全1261文字
PR

 中央自動車道の橋脚の耐震補強で、中日本高速道路会社が過去に施工した巻き立てなどの補強を反映していない設計図を基に施工者と契約を結んでいたことが分かった。施工履歴を設計者に正しく伝えていなかったのが原因だ。工事の続行が難しいと判明したため、施工者と結んだ契約を締結から約10カ月後の2022年6月17日に解除した。

既設の橋脚を巻き立て補強するはずだった(左)。しかし、施工者が現地を確認すると橋脚が右の写真のように既に巻き立て補強され、設計図と異なっていた(資料:中日本高速道路会社)
既設の橋脚を巻き立て補強するはずだった(左)。しかし、施工者が現地を確認すると橋脚が右の写真のように既に巻き立て補強され、設計図と異なっていた(資料:中日本高速道路会社)
[画像のクリックで拡大表示]

 問題があったのは、八王子インターチェンジ付近に架かる楢原高架橋など4橋の耐震補強工事。

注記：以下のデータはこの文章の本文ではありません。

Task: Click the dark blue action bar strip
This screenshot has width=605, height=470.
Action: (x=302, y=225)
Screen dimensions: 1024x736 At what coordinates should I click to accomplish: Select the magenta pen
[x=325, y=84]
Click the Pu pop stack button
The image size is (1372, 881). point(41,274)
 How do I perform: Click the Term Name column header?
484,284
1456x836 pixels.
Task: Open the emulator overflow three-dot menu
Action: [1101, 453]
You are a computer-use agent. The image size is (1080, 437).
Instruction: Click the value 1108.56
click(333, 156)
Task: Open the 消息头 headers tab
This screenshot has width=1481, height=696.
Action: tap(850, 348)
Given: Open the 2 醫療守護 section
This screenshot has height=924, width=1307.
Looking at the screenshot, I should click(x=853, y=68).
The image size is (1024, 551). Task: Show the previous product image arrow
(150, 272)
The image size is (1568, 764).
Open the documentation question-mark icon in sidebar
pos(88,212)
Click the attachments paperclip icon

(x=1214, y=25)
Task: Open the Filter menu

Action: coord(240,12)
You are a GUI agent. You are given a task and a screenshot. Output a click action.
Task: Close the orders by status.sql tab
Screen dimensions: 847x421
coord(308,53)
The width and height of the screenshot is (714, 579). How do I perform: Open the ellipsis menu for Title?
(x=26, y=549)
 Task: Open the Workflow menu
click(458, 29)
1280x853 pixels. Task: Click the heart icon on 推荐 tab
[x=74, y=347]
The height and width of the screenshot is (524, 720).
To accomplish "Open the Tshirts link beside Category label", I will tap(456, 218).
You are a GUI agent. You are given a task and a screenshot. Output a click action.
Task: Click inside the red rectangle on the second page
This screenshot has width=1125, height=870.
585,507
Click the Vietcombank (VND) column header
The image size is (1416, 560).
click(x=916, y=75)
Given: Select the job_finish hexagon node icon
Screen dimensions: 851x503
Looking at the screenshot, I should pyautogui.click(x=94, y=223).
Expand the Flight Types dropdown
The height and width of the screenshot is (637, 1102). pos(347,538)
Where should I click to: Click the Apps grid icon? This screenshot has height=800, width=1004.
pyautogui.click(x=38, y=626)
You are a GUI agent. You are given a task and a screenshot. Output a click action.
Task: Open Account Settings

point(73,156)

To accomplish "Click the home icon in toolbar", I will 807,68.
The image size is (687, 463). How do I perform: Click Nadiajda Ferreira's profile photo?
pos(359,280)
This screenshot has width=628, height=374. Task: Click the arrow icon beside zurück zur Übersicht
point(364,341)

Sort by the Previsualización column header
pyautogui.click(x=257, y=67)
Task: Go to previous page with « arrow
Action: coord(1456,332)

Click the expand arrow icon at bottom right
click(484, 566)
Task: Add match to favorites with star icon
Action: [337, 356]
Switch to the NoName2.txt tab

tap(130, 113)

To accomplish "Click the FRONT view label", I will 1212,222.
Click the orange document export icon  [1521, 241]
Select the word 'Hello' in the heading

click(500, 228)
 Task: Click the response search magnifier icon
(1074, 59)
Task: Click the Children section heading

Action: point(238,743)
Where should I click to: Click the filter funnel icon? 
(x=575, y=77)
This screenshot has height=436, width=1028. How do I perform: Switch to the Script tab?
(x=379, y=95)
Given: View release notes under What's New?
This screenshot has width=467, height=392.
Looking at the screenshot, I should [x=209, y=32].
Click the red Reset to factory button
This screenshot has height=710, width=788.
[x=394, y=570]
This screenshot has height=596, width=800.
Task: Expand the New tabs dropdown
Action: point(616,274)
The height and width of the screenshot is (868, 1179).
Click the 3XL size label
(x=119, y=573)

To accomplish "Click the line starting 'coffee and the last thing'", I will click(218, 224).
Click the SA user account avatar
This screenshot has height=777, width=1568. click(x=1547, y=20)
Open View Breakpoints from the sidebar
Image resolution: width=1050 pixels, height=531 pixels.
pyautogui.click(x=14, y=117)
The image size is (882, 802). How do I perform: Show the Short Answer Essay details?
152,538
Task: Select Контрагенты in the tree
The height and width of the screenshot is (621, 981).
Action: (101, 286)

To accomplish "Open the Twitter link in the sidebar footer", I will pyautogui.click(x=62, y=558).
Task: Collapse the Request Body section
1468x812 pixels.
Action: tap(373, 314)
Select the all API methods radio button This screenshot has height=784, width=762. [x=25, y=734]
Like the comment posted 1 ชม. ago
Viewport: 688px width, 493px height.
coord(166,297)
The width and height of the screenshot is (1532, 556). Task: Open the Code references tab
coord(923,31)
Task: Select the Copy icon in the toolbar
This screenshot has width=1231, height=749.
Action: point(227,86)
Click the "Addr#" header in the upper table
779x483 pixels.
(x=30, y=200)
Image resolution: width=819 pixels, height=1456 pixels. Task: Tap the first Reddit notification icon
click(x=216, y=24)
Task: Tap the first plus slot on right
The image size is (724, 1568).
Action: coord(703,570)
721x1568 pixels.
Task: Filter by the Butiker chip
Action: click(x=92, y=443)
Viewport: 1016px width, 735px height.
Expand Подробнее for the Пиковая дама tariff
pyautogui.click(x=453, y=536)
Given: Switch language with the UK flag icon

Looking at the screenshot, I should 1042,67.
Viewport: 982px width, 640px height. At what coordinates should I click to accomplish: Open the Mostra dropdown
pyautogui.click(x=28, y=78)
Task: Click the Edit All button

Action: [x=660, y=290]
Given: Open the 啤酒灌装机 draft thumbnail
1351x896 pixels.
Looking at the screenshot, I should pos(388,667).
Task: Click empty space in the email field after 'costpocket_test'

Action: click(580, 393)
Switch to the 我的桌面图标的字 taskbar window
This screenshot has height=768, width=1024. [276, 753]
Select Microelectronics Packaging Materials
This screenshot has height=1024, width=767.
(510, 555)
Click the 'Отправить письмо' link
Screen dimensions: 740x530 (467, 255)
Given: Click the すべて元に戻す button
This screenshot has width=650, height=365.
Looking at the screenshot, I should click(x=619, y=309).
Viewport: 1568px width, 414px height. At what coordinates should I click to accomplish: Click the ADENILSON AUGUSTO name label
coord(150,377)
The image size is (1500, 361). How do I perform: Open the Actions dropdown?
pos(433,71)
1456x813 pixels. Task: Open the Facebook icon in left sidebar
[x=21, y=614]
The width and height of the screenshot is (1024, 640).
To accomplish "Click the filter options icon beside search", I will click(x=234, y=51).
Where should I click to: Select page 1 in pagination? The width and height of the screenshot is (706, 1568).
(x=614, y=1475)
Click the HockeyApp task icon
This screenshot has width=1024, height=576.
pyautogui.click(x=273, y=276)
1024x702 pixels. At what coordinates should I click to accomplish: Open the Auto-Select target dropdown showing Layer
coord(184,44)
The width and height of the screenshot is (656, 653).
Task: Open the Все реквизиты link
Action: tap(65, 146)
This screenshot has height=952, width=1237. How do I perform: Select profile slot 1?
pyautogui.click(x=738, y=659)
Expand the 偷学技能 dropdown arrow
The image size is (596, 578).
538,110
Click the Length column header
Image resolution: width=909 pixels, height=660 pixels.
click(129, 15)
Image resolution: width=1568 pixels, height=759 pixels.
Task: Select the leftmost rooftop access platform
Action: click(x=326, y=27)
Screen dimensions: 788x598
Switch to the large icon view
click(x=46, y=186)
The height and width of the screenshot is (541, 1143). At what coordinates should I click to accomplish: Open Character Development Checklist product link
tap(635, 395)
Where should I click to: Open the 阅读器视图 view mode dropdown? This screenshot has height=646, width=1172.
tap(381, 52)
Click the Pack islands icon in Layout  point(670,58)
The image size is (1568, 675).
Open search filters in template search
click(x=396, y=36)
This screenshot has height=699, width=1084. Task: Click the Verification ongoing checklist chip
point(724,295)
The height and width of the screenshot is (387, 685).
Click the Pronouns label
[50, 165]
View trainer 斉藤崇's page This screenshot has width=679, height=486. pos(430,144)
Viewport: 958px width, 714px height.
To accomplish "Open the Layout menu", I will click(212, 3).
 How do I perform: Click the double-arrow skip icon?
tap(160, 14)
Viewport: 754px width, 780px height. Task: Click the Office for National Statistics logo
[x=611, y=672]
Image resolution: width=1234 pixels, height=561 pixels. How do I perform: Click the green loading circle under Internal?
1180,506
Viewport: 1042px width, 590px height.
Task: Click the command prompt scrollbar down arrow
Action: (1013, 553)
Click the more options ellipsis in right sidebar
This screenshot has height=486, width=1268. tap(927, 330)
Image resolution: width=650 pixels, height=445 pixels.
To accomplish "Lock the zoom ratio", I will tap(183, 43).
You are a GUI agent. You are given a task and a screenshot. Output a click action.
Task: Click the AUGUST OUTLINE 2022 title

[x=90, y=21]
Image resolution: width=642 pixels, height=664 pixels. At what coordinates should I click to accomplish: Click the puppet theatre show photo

中日本高速八王子支社が21年8月にテクノス(愛知県豊川市)と12億7600万円(税込み)で契約。24年2月までの工期で、鉄筋コンクリート(RC)や炭素繊維によるRC橋脚の巻き立て、落橋防止装置や変位制限装置の設置、支承の交換を実施する予定だった。

 ところが、テクノスが21年12月に現地を確認すると、橋脚の様子が設計図と異なっていた。新たに巻き立て補強するはずの橋脚21基のうち4基で、既に巻き立てが完了していた。一部の橋脚では天端が拡幅されていたため、設置を予定していた落橋防止装置と変位制限装置の計235基のうち、半数以上の146基が図面通りに施工できないと分かった。

 テクノスから報告を受けた中日本高速は対応を検討。不備がある設計図書を基にした契約は有効と言い難いと判断。さらに、図面や数量の修正に多大な時間を要することから22年2月、契約解除を施工者に打診した。その後の協議で、人や資機材の手配などに要した費用の賠償について合意に至ったため、契約を解除した。賠償額については「回答を差し控える」(中日本高速広報課)とした。

桁かかり長を確保するための橋脚天端の拡幅も施工済みだったが、設計図に反映されていなかった。落橋防止装置などを図面通りに設置できなかった(資料:中日本高速道路会社)
桁かかり長を確保するための橋脚天端の拡幅も施工済みだったが、設計図に反映されていなかった。落橋防止装置などを図面通りに設置できなかった(資料:中日本高速道路会社)
[画像のクリックで拡大表示]

 中日本高速は原因について「設計業務の受注者に設計条件を正しく示せなかった」と、社内体制の不備を挙げる。設計業務の発注前に実施した現地踏査の結果や、過去の耐震補強工事の図面などを設計者に伝えていなかった。職員が設計業務の発注段階で施工履歴を把握していたのかどうかについては明らかにしていない。

 中日本高速が発注する橋の設計では、担当支社が個別に監督体制を決めている。問題があった耐震設計の業務には、専門性が高い構造技術課の職員を配置していなかった。